In our defence, it’s a near suburb: 15-20 minute drive to downtown. While that’s got more to do with not wanting to spend our lives in a car, than environmental conscientiousness …

You’re welcome Planet Earth!

And as the proud new owner of a YARD I also learned how to plant and maintain a vegetable garden during my first few years of home ownership and dutifully composted.

I figure that compensated for some of the commute, right?

About that, my husband and I assumed we’d both bus to work.

Until we worked out, even with parking, it was cheaper to drive.

Anyone who has survived the first year of home ownership knows you just kinda hemorrhage money. Heck! We didn’t even own a living room couch until we’d been in our home for a year.

Money mattered.

In our defence, we carpooled until my job changed.

Then we had kids.

And, again, like dieting, some of those choices, again, got harder.

Among other things? Now that I realize kids in are car seats for, like, FOREVER, and how much crap they need, I’m way less judgemental of people who drive minivans and SUVs.

Links to source

Links to source

We still drive smaller cars, but I GET the need for space. If we ever want to bring anyone who isn’t skinny enough to be sandwiched between two car seats somewhere with us (which is basically anyone over about 130 lbs, and comfortably less), we’re suddenly taking two cars.

As for family holidays and trunk space?
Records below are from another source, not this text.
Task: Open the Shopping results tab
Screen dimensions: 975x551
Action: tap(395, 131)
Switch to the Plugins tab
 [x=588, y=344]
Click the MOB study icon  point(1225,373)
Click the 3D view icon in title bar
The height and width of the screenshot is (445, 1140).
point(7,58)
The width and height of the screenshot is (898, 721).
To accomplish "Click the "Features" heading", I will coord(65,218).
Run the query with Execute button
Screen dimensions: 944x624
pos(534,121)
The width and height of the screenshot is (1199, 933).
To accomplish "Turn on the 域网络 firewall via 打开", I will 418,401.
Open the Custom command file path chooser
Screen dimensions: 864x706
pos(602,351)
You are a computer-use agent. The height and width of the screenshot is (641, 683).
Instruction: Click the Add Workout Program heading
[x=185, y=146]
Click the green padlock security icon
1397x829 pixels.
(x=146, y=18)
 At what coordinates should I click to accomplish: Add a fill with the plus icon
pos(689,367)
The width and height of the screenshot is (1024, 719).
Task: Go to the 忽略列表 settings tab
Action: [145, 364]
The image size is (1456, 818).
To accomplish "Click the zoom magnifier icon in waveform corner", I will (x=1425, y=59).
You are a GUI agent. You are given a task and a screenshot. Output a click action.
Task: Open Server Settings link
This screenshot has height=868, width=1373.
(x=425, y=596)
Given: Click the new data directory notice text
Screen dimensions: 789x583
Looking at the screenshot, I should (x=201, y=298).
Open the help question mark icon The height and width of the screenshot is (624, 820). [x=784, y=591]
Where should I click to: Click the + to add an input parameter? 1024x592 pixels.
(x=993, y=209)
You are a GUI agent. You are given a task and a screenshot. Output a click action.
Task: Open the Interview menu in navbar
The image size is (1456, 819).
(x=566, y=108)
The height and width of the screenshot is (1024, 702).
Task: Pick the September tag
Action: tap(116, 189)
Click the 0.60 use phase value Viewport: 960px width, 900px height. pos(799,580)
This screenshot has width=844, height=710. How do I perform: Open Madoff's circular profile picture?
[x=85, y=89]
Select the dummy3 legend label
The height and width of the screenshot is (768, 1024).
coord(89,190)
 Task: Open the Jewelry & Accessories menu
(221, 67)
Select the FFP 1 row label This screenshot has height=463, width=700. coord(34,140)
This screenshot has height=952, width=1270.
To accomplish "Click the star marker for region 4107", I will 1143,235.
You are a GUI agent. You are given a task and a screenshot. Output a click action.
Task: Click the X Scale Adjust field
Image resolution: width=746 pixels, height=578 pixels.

Let’s just say my years of playing Tetris for hours to and from away swim meets has come in handy. Don’t even get me started on stroller sizes. Let’s just say the peasants danced when we retired the baby tank.

There really isn't much other room in the trunk once this bad boy was in there... 'Twas a happy day when the kids were old enough for umbrella strollers and happier still when they walked!

There really isn’t much other room in the trunk once this bad boy was in there… ‘Twas a happy day when the kids were old enough for umbrella strollers and happier still when they walked!

Graco – I’m looking at you, so sturdy and affordable and, well, HUGE.

There’s no way we could make our current life work WITHOUT driving. Too far to reasonably bike – and in winter with kids bumping along in the back would be impractical. Bussing would cut more into the work day that daycare pickup deadlines already do. Heck! We currently drive our eldest to daycare to then be bussed to school because that means we drop off and pick up both kids at the same place. Need to coordinate a busy schedule between two working parents is the main driver there.

Telework is not currently an option for either my husband’s profession or mine. Particularly in his case, he’s a photographer. You can’t really “remote in” for that.

But I want to write about what I can do, not what I can’t.

I posted here in February about re-engaging with ways to be compassionate and engaged with the world. I think this might be the post where I signal starting to think about what I can reasonably start doing again on this front.

In a few years my eldest will be able to walk to school, so that’s a start there.

And while we keep both our small Mazda’s well maintained, which I know helps – I could look into what else can be done there.

We’ve already done a number of the eco upgrades on our home: new furnace, efficient appliances. We’ve had an eco inspection as well, so know what else we could do. I’m thinking added insulation in the attic is next.

And maybe this really is the summer that I start my veggie garden again – defunct since the birthing of babies began. It’s a lot of work, but I know the girls would like it.

And the eldest is learning to bike. The youngest is hell on a trike. She also has an early obsession with stargazing. I should maybe try to turn that into something more than our “race to point out the moon from the car” and our Pinterest board.

I think we really will backyard camp this summer.

What about you? What choices do you make to be environmental? Are you doing anything to celebrate Earth Day?